Despite being an unusually quiet month by Atlantic tropical standards, September did produce Hurricane Nadine, which was one of the longest lasting storms on record at 23 days. In that same month, Michael became the strongest storm of the season at minimal Category Three intensity with 115 mile per hour winds, the weakest major hurricane in a season since 1994. Among those eight storms and five hurricanes in August was Hurricane Isaac, the first landfalling hurricane in the United States since Hurricane Ike in 2010. Isaac was also unique in the sense that it was a powerful Category One storm with a minimum central pressure on the order of a strong Category Two system. Isaac ended up hitting the extreme southern parishes of Louisiana harder than the devastating Hurricane Katrina did. The 2012 season was supposed to be average to below average. Instead, it has defied the odds, and provided some interesting trivia.
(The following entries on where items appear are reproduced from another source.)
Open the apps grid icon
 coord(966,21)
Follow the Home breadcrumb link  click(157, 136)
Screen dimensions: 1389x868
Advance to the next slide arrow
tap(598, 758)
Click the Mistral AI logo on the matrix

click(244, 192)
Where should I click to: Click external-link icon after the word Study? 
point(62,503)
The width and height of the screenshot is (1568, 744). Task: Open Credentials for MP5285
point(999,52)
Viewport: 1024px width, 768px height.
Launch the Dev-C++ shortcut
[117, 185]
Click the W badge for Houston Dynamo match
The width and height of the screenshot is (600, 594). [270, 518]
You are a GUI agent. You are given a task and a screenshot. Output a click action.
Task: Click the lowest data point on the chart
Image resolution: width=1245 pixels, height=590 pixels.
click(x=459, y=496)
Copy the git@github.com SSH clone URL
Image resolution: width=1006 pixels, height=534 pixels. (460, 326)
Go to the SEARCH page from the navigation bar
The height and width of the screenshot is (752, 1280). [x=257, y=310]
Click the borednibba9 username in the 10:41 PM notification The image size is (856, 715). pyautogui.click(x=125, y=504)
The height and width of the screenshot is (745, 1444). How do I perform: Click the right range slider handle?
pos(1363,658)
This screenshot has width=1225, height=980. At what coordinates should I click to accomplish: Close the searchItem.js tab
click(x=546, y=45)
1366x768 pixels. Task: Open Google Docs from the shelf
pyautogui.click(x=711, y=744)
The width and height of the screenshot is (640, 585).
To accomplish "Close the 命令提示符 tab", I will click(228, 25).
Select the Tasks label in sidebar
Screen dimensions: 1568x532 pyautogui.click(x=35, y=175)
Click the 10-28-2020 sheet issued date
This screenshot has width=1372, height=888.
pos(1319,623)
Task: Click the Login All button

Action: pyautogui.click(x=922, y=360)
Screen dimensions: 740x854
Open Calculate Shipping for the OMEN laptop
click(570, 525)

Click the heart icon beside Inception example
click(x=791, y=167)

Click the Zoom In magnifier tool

The season began prematurely with two storms in late May, and two more in the first month of the season for four by the end of June. Things appeared to return to normal with none in July, which was still unusual in the sense that during this active stretch from 1995 until now, there always has been some sort of storm to develop in July. However, by the end of August, there was the second fastest J and L storms. Then, there was a quiet September followed by a busy October. For a while, the 2012 season challenged the historic 2005 season in terms of the number of named storms. It has equaled the mark for named storms, and almost has the same number of hurricanes as the 1995 season did.

There is still a bit more than a month left in this unusual season. Could more surprises be on the way? With how this season has gone so far, I wouldn’t be startled in the least if more were to occur.